В первом случае было бы два соперничающих могущества, борющихся непрестанно и стремящихся каждое, со своей стороны, разрушить то, что сделано другим и, таким образом, находящихся в постоянном взаимном противодействии. Но подобное предположение несовместимо с единством цели, которое проявляется во всем порядке мироздания.
Во втором случае это существо, будучи ниже Бога, было бы подчинено Ему. А так как, не будучи равным Богу, оно не могло бы быть вечным, то оно должно было иметь начало. Если же оно было создано, то, конечно, не кем иным, как Богом и, стало быть, Бог создал духа зла, что было бы отрицанием бесконечной Его благости (См. Небо (Рай) и Ад с точки зрения спиритизма, гл. 10 о Демонах).

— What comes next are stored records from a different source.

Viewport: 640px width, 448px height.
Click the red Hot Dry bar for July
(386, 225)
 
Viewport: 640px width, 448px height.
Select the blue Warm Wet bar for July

3. Однако зло существует и имеет свою причину. Осаждающие человечество физические и нравственные страдания всякого рода могут разделяться на две категории, а именно, те, которых человек может избежать, и те, которые не зависят от его воли. К числу последних надо отнести все стихийные бедствия.
Человек, способности которого ограничены, не может проникнуть и обнять совокупность целей Провидения. Он судит о вещах с точки зрения своей личности и тех искусственных, условных интересов, которые он себе создал и которые не совпадают с законами природы; вот почему он часто находит дурным и несправедливым то, что счел бы праведным и прекрасным, если бы понимал его причину, цель и конечный результат. Отыскивая причину и пользу всякого явления, он должен будет признать, что все носит печать беспредельной мудрости, и преклониться перед этою мудростью даже в том, чего еще не понимает.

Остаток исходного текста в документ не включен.